> [Action item] In this material, which lines include the string "green"? Show them.
<<<<
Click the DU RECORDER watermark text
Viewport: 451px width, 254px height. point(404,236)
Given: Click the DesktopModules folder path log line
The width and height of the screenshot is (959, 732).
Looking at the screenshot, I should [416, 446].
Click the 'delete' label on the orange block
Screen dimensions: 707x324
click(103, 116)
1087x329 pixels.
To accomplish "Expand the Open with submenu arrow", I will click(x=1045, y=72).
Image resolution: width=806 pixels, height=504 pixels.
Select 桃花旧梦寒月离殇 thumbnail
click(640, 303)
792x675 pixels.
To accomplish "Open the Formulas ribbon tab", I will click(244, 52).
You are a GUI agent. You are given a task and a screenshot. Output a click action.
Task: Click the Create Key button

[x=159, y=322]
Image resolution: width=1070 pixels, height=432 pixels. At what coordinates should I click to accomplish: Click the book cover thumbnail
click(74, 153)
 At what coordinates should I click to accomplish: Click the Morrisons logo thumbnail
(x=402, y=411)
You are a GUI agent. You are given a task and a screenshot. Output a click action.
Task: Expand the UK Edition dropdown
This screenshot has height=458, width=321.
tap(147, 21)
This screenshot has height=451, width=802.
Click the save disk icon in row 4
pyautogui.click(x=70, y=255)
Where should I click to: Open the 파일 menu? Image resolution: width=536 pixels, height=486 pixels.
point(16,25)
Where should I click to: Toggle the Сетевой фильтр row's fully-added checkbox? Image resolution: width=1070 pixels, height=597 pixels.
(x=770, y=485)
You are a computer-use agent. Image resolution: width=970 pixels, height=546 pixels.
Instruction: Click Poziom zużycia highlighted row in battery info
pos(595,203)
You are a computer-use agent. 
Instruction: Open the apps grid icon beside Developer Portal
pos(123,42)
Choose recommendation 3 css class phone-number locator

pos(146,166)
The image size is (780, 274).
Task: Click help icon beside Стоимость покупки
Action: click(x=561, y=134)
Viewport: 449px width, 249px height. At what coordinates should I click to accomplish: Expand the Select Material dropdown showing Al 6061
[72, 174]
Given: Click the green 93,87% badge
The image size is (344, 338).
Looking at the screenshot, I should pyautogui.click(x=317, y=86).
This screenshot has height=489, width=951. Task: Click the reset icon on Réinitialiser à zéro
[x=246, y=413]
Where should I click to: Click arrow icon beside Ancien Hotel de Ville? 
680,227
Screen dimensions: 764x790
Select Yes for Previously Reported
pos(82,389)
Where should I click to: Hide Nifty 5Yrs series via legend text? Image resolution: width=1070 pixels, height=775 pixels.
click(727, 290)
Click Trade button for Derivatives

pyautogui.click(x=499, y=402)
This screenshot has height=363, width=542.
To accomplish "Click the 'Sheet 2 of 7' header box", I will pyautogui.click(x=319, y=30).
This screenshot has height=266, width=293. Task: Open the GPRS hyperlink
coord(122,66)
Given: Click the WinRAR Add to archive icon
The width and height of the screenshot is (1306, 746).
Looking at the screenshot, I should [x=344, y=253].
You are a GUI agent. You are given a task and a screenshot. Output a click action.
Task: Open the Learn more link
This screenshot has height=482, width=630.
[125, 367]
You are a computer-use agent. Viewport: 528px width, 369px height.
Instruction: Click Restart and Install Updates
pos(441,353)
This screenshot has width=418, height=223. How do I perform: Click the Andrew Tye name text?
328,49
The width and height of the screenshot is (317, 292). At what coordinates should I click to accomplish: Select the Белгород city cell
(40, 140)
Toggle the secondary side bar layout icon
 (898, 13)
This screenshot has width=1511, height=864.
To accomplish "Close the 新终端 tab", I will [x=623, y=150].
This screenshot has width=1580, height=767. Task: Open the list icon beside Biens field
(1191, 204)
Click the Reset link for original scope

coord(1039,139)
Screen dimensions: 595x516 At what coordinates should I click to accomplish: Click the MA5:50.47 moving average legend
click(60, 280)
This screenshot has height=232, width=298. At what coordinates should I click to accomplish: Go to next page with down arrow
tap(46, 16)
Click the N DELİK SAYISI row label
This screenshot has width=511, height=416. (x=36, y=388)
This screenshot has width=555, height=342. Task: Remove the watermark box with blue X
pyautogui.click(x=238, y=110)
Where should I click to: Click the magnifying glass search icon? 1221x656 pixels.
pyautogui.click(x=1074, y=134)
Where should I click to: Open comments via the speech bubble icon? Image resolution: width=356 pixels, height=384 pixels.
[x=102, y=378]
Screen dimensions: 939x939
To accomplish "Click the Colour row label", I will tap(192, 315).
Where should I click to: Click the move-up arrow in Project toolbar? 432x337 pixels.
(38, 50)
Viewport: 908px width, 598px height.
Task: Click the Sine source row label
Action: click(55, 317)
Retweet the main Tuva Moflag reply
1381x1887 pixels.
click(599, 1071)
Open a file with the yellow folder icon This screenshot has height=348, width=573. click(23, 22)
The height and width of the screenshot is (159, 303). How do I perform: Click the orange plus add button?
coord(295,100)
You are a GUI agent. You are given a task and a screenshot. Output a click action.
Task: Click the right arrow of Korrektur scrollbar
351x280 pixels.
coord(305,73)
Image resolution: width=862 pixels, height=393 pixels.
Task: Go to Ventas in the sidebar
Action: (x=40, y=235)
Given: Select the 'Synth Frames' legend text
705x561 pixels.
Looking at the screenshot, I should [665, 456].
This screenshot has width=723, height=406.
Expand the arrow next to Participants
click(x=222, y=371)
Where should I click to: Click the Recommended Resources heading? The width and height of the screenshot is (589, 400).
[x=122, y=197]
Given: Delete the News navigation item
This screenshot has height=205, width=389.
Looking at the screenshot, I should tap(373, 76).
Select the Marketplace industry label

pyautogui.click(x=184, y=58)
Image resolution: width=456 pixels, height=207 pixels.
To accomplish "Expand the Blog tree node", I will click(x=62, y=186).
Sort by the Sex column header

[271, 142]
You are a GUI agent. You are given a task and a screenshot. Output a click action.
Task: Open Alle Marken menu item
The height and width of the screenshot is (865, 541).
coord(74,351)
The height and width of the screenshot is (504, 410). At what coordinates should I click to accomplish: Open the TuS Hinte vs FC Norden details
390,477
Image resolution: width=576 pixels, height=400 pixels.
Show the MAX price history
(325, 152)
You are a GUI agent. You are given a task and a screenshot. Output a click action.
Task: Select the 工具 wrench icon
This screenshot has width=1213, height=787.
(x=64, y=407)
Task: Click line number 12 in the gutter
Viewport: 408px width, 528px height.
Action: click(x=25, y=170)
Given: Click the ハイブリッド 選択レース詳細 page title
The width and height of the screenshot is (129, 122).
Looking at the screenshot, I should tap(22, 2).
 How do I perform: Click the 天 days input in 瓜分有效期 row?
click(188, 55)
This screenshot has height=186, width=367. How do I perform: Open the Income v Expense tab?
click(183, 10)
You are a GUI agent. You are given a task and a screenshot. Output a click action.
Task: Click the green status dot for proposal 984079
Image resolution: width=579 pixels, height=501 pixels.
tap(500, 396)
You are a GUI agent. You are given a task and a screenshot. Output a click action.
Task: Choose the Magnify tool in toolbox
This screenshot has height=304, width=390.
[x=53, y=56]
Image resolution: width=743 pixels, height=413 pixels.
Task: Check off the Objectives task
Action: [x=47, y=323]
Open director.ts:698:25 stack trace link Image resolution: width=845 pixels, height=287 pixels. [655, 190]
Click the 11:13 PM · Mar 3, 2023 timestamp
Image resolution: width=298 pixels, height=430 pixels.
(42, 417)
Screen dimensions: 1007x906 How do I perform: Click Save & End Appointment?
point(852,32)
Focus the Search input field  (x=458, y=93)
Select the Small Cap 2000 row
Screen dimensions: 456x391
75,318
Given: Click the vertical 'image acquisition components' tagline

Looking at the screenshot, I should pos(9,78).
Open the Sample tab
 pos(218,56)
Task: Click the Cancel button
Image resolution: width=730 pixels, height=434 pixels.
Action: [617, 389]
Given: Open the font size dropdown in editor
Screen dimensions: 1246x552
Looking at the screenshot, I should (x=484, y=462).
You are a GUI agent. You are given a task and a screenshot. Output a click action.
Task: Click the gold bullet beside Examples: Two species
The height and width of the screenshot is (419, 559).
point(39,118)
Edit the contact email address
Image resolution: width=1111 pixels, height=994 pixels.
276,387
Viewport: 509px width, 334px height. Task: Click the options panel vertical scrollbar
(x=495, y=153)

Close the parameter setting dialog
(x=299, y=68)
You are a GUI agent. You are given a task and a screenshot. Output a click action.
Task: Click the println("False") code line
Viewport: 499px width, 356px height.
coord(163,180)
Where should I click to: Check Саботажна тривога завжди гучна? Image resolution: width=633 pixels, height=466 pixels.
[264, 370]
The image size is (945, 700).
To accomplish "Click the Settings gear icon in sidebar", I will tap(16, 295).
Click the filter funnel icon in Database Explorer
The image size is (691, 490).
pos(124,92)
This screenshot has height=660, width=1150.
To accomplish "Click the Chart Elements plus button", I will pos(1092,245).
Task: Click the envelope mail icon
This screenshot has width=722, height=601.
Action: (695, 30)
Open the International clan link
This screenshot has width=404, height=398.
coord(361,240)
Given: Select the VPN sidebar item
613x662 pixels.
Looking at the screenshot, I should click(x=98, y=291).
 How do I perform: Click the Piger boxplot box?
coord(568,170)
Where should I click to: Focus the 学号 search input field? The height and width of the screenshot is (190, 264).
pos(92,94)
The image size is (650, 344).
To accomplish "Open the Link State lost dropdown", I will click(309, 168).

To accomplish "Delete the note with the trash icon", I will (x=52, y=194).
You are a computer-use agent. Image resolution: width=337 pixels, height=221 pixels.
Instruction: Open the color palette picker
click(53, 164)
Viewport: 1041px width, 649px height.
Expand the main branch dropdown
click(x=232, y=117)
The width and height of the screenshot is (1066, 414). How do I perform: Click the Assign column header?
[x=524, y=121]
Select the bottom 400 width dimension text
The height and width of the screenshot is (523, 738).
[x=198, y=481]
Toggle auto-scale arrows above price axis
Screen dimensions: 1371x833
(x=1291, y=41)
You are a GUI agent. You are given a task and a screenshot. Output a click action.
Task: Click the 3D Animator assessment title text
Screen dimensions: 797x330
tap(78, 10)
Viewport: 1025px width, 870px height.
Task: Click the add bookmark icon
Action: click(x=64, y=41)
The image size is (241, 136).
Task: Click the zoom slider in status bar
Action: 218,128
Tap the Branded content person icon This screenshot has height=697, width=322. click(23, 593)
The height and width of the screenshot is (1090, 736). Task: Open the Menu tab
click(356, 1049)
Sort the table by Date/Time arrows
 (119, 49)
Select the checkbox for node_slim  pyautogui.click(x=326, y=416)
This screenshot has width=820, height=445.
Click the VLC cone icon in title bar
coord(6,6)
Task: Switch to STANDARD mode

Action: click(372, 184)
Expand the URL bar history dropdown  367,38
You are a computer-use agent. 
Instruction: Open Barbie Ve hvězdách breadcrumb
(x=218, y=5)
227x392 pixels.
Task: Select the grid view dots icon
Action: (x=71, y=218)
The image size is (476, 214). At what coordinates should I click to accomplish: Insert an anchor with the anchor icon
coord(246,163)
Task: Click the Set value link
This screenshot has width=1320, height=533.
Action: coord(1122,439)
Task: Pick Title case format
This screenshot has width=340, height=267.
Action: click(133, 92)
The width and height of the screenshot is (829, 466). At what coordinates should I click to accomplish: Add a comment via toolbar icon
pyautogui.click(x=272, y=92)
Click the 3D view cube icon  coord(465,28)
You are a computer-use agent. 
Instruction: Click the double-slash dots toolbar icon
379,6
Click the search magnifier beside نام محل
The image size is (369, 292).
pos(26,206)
>>>>
> [Answer for the task]
Given: Click the green 93,87% badge
Task: Click the green status dot for proposal 984079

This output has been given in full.